A major portion of intelligence information collection and analysis for countering insurgency in Afghanistan is labour intensive and relies on the local commanders being able to interact with farmers, Maliks, educated people and religious clerics regularly. The agencies do not rely on modern methods and cannot differentiate between Pakistani and Afghan Pashtuns or between Afghan Tajiks, Turks and their Central Asian friends. The NDS has often been repudiated by parliamentarians, press analysts and ordinary Afghans for its unprofessional modes of operation, torture and death in custody. The agency has been targeting specific communities and operating on ethnic lines since 2001. Because the agency’s roots are in the north, most of its agents do not know the security parameters of the southern, eastern and western provinces of Afghanistan.
Afghan intelligence agencies ultimately rely on human intelligence because they still lack the availability of modern intelligence collection technologies. The NDS and RAMA (a research and intelligence agency) have a weak human intelligence network in the cities and most of their sources are unreliable. The information they receive is useless because the agencies are unable to analyse or process it. There are numerous factors that hinder the performance of the Afghan intelligence agencies. For instance, many NDS agents cannot use Facebook, e-mail and the internet for intelligence purposes. After the US invasion in 2001, the Afghan National Military Intelligence Centre (ANMIC) was established to support senior military commanders in the battlefield but the president and army chief have not been satisfied with its performance in the past. The Directorate of Policing Intelligence (DPI), which provides intelligence information about the arrest and prosecution of criminals, National Information Management System (NIMS), Wolfhound Information System (WLS), National Target Exploitation Centre (NTEC) and dozens of other military and police intelligence organisations have so far failed to lead countrywide military operations in the right direction.
Two months ago, IS kidnapped 31 people from Zabul province but Afghan intelligence were unable to determine their whereabouts. After two months, the government swapped 26 prisoners for 19 hostages and millions of dollars. On May 14, 2015, Tolo News reported the closure of 69 schools in Uruzgan province due to the security situation. Some 14 civilians, including nine foreigners, were killed after Taliban gunmen stormed a guesthouse on the outskirts of Kabul. On May 16, the Pajhwok News Agency reported that IS had kidnapped 27 passengers in Sayed Karam district of the south-eastern Paktia province. The residents said gunmen took passengers with them in Badam Kanda. The Taliban forced passengers out of 30 vehicles and took them to an undisclosed location. All these fatalities occurred due to the inability of NDS and AIM to inform the authorities in time.
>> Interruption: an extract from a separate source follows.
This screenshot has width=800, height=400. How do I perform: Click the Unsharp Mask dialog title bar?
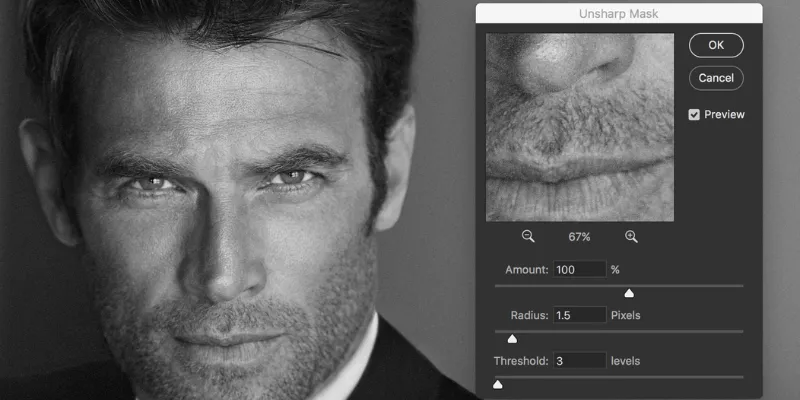[x=618, y=13]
When intelligence fails and becomes corrupt the government needs to reform its infrastructure. Much of the debate over recent mistakes started from the belief that major reforms are necessary to prevent intelligence failure in the future. The government needs to make major changes in NDS’s structure because, after years of neglect, human intelligence in Afghanistan remains seriously deficient. Signal and imagery intelligence has also been inadequate during the last three decades. The unity government needs to initiate the process of de-radicalising and de-politicising the NDS, KHAD and policing agencies, and appoint professional management to tackle the Taliban and IS effectively. The unity government cannot get away with simply expressing concern over the presence of IS in the country; professional measures need to be taken to tackle the issue on a long-term basis.